And more determined than ever to stay clear of Finn.
Sympathy over what had happened was normal, of course. But she was in downright danger of becoming sloppy over it. And long ago she’d made the choice not to be sloppy over any man.
Inching along behind the lookie-loos ogling Walnut Street’s Christmas excess, Bailey knew that the permanent solution to avoiding the man living next door meant forcing another confrontation with her mother. This time, she told herself, she’d talk until her mother truly comprehended the predicament she and The Perfect Christmas were in.
Bailey was a sensible, rational person. Tracy was an logical, reasonable woman. Surely some straight talk between the two of them would rouse her mother from her stupor or depression or whatever it was and get her behind back into the store.
And Bailey back to her Los Angeles life.
Ten minutes later, she let herself into the house. “Mom?”
“In here,” came from the kitchen.
Squaring her shoulders, Bailey strode into the room. Surrounded by a plethora of vegetables, Tracy was tearing lettuce into tiny shreds and dropping them into a wooden salad bowl. In the last couple of days she’d abandoned the comfort of pasta foods and was going strictly rabbit. Just that was enough to depress anybody.

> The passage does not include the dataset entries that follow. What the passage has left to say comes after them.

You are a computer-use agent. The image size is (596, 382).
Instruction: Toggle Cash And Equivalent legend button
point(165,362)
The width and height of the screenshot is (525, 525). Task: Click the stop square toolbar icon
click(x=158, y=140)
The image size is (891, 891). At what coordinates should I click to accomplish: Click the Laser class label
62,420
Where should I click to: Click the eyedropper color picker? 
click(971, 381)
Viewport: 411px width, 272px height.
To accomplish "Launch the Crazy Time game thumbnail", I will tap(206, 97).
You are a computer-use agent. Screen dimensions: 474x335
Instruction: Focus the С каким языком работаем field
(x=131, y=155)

With a casual movement, Bailey set onto the counter the eleven-inch Christmas tree she’d brought home from the shop. The tiny pine needles looked real enough and it was decorated with firefly-sized lights as well as pine cones and glass ornaments no bigger than M &M’s. She plugged it in without comment, though hoped it would remind her mother of what was waiting for her just a few blocks away.
“How was your day?” her mother asked without looking up, on obvious maternal autopilot. She appeared rumpled and drowsy, as if she’d slept the day away wearing yet another pair of ragged sweats.

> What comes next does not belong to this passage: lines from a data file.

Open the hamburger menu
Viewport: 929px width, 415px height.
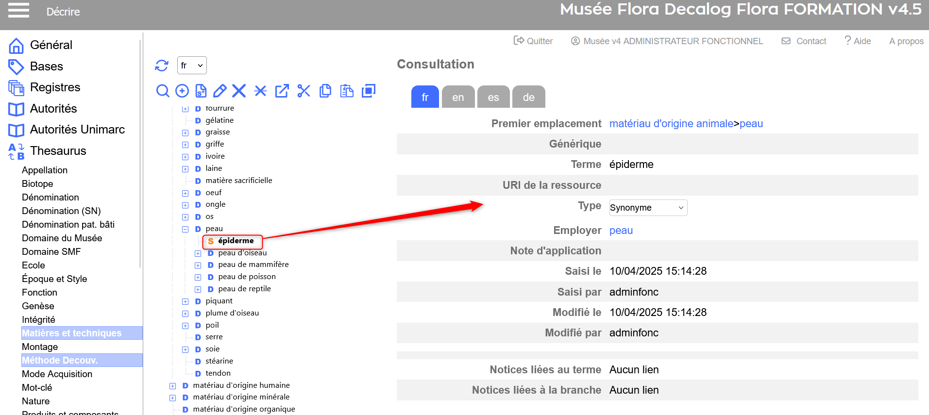(18, 11)
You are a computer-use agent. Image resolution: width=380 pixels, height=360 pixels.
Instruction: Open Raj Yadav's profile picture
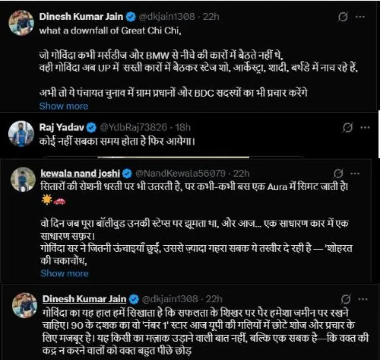[x=21, y=133]
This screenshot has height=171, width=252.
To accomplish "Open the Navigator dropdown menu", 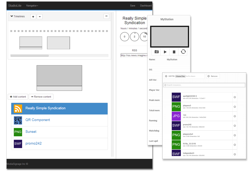I will [32, 6].
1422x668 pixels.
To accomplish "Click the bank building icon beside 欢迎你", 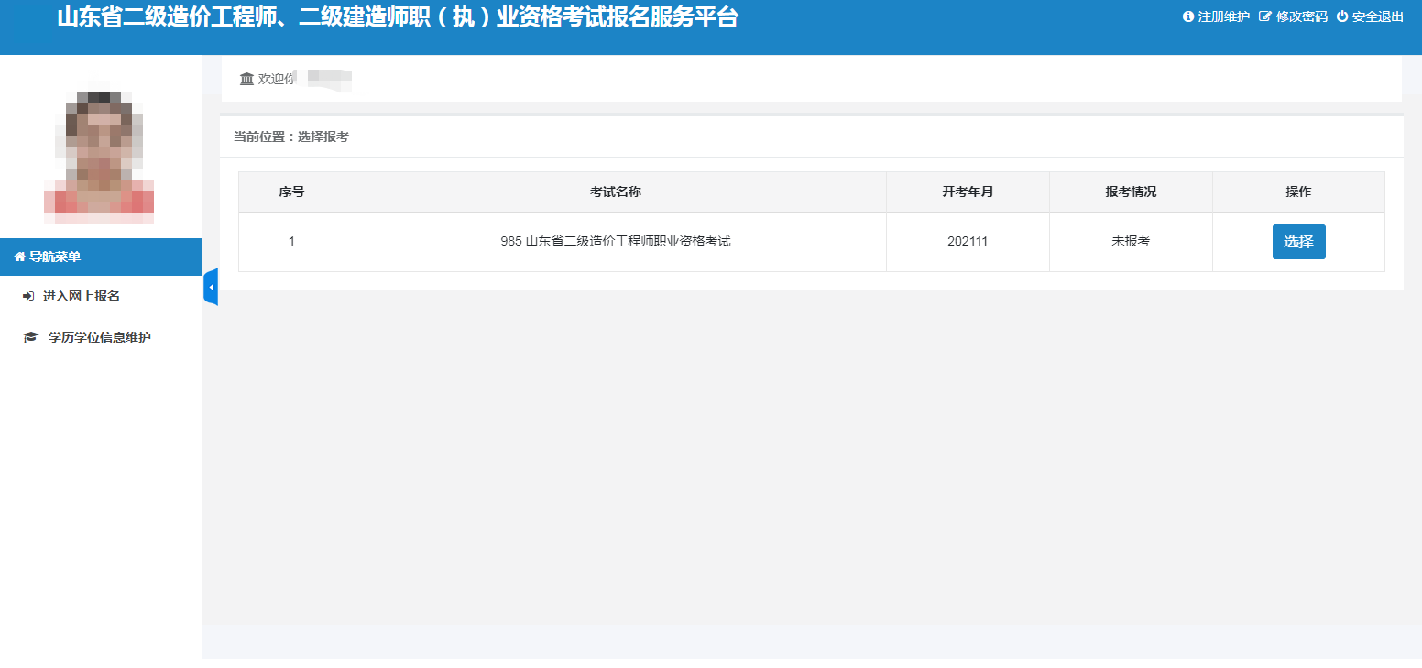I will (x=246, y=79).
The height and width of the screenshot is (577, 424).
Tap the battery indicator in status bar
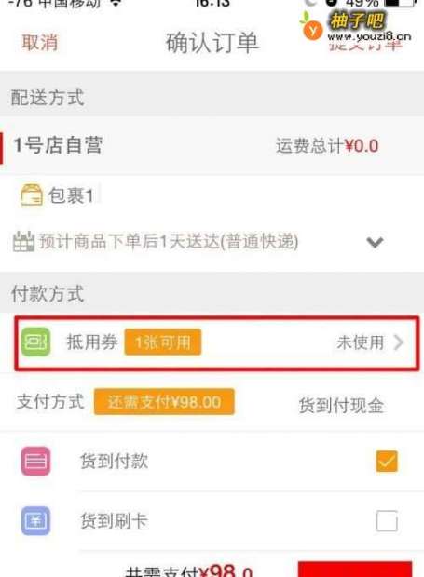pos(400,3)
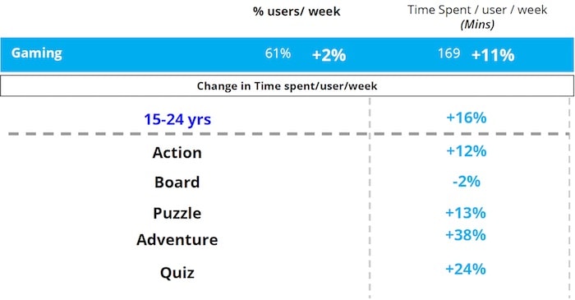Select the Board genre label
The width and height of the screenshot is (575, 300).
[177, 182]
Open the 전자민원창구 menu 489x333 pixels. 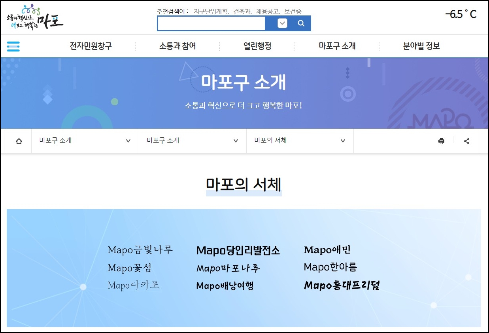point(90,46)
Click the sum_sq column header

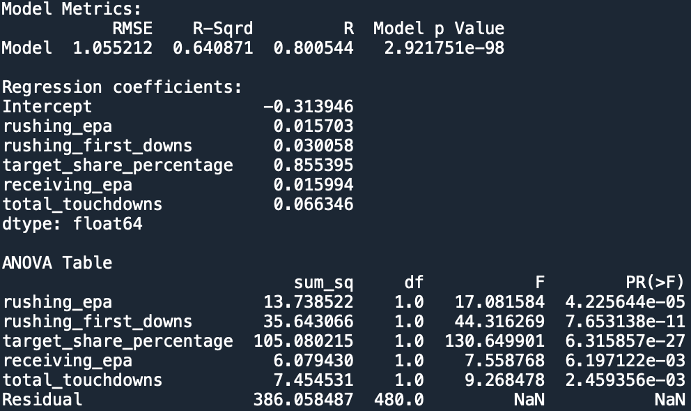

Bailey glanced at the little tree, then took a breath, preparing herself to hit the situation head-on. “It was your day, Mom, remember? I’m away from my life to run your store.”
“It’s the family store,” Tracy replied, matter-of-fact.

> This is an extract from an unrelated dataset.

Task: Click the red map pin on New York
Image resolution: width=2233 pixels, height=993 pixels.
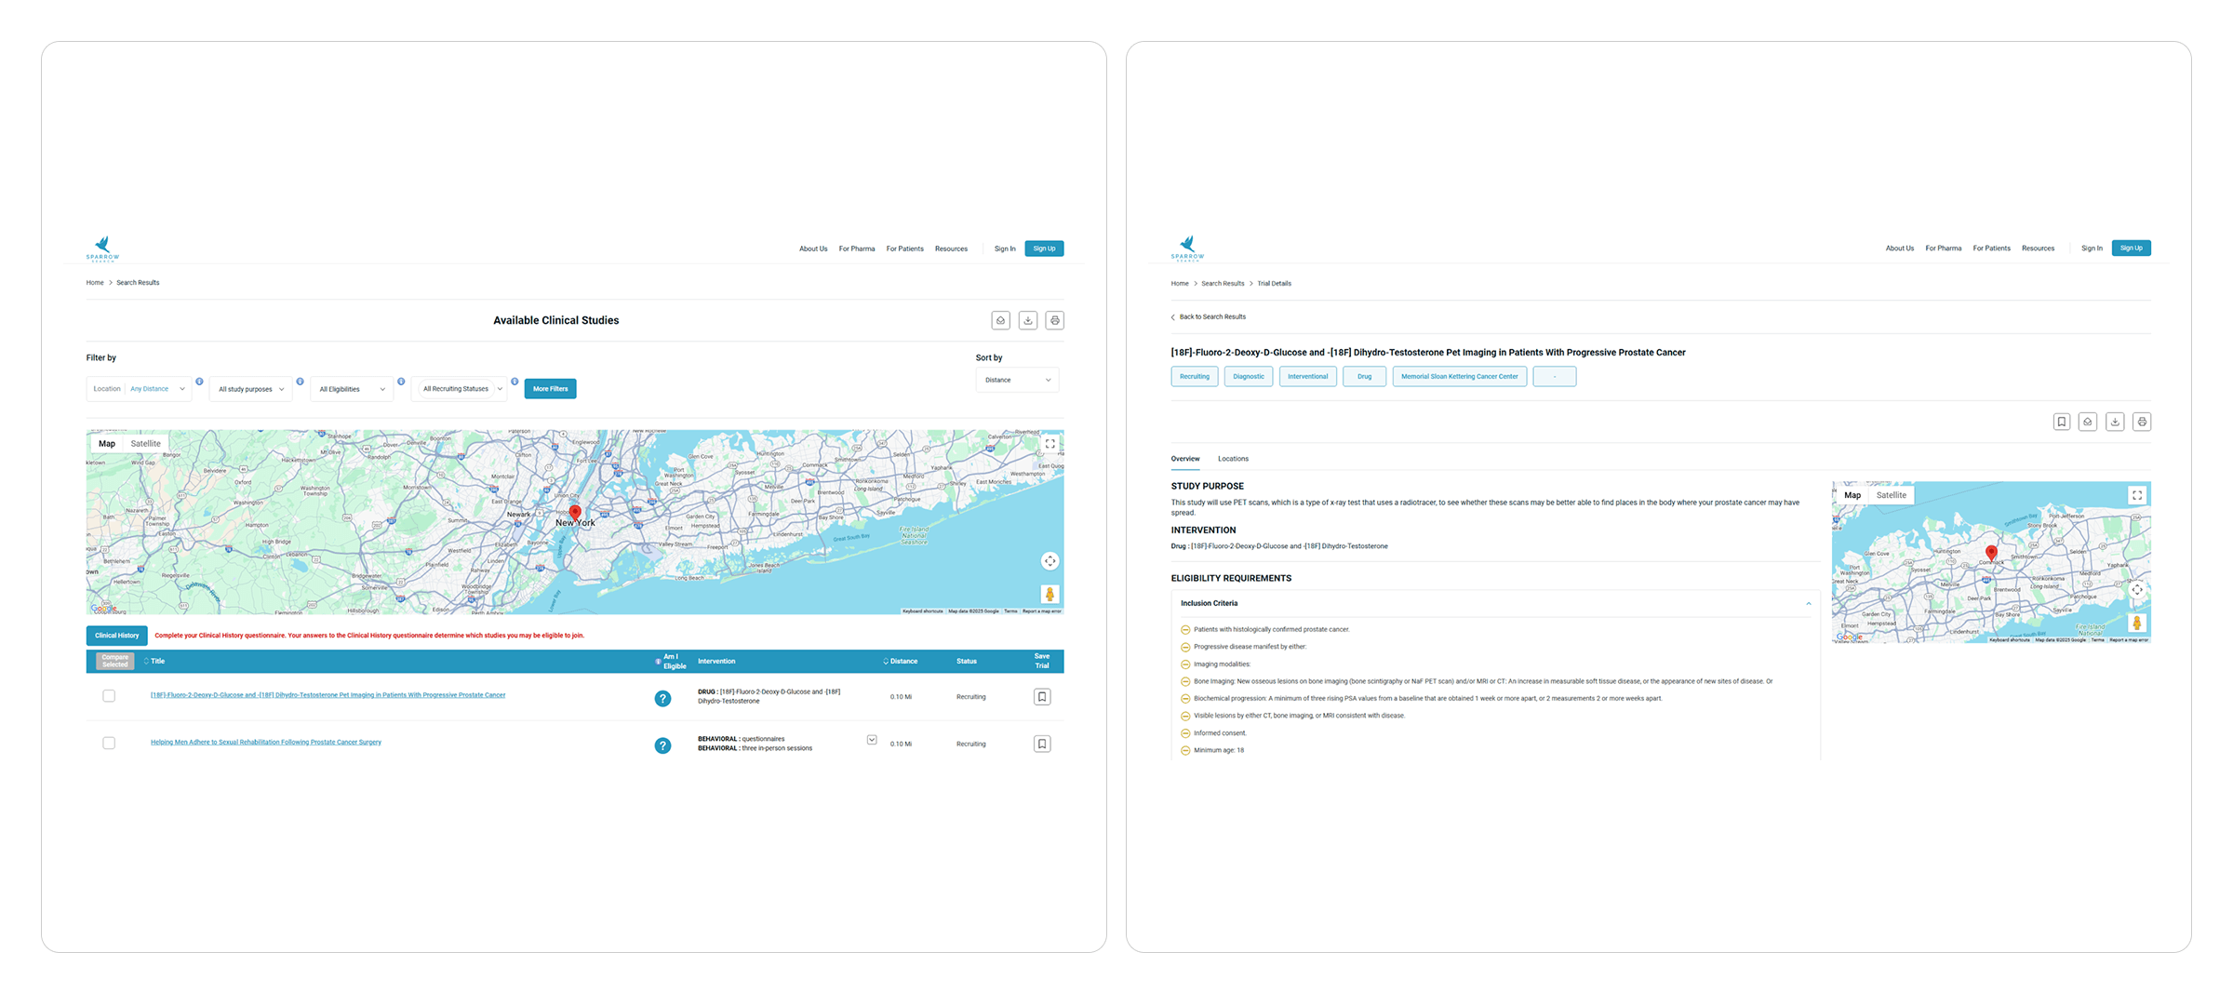Action: [575, 512]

Dead end there, Bailey thought. She tried another tack. “Okay, but Dan-”
“You saw him?” her mother interrupted, chin jerking up. “What did he want?” Color suddenly flagged her pale cheeks, and she seemed to find a surge of energy as she grabbed a carrot and began attacking it with a grater.
Bailey watched the violent process with dawning alarm. “No, I haven’t seen him. Not yet. But Mom, face it. You can’t hide here any longer taking your emotions out on defenseless vegetables. You need to talk to Dan.”
The carrot was quickly decimated to the size of a mini gherkin as her mother’s color faded and her mouth set in a stubborn line. “I don’t see why.” She picked up another innocent root and took it down to midget proportions too.
Bailey cooled her impatience. “Then at least you have to come back to the store.”
“No,” Tracy said.
“Mom-”
“I’m not going to talk with him and I’m not going to the store. Not if he’s going to be there.”
Frustrated, Bailey pinched the bridge of her nose. “That’s the problem, Mom. He’s not there. You’re not there.”
“But you don’t know that. He could walk in any time and then I’d have to see him and I might have to talk to him.”
Bailey stared at her mother. Where was reason? Where was logic? She tried to keep her voice level. “The only one of the family there is me, and I made a three-year-old cry today because I said she was wrong and that there were only six reindeer not eight!”
That got Tracy’s full attention again. She looked up, her brow furrowed. “Why would you say such a thing?”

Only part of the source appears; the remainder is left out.